*** Block opens ***
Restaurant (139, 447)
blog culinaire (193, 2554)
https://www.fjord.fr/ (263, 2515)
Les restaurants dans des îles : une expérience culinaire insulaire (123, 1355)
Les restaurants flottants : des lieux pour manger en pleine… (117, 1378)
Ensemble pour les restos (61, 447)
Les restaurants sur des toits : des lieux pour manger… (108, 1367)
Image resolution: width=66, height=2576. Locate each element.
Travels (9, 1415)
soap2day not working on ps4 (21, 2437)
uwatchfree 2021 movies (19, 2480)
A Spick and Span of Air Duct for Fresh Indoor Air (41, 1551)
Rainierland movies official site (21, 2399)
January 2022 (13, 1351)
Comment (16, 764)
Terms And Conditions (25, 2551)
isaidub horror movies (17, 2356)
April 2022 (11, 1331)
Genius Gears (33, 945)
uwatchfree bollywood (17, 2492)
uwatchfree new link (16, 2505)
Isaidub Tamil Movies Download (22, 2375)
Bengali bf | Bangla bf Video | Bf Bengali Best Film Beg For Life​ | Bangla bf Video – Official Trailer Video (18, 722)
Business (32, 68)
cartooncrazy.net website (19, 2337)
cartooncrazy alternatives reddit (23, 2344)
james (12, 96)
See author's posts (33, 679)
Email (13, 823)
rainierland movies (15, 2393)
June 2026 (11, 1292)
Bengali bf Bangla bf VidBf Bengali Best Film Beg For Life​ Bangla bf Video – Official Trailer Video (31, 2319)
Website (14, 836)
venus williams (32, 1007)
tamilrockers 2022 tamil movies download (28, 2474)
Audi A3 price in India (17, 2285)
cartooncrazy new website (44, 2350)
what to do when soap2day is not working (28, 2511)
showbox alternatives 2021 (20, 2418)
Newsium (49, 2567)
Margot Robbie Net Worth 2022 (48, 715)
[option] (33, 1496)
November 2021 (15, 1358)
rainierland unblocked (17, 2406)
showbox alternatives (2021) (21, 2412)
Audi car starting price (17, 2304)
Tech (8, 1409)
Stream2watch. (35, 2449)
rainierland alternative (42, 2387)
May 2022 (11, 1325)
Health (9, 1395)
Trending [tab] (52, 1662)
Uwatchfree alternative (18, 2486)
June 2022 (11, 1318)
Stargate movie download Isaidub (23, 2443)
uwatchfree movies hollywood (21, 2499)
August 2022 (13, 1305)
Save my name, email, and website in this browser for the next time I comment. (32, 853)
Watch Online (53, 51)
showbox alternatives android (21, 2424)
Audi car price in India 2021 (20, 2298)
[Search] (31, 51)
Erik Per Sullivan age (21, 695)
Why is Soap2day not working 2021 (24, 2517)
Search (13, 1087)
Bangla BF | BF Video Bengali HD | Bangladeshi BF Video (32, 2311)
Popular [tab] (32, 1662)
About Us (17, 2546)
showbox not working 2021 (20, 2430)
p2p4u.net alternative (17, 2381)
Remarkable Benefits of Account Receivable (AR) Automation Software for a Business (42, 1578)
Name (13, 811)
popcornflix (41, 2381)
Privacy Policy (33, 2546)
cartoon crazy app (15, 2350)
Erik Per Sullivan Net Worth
*** Block closes ***
__Task to carry out__
Starting at the top of the listing above, repeat every line exactly until the line that contains "uwatchfree 2021 movies (19, 2480)" has been repeated too.

__Result for this task__
Restaurant (139, 447)
blog culinaire (193, 2554)
https://www.fjord.fr/ (263, 2515)
Les restaurants dans des îles : une expérience culinaire insulaire (123, 1355)
Les restaurants flottants : des lieux pour manger en pleine… (117, 1378)
Ensemble pour les restos (61, 447)
Les restaurants sur des toits : des lieux pour manger… (108, 1367)
Image resolution: width=66, height=2576. Locate each element.
Travels (9, 1415)
soap2day not working on ps4 (21, 2437)
uwatchfree 2021 movies (19, 2480)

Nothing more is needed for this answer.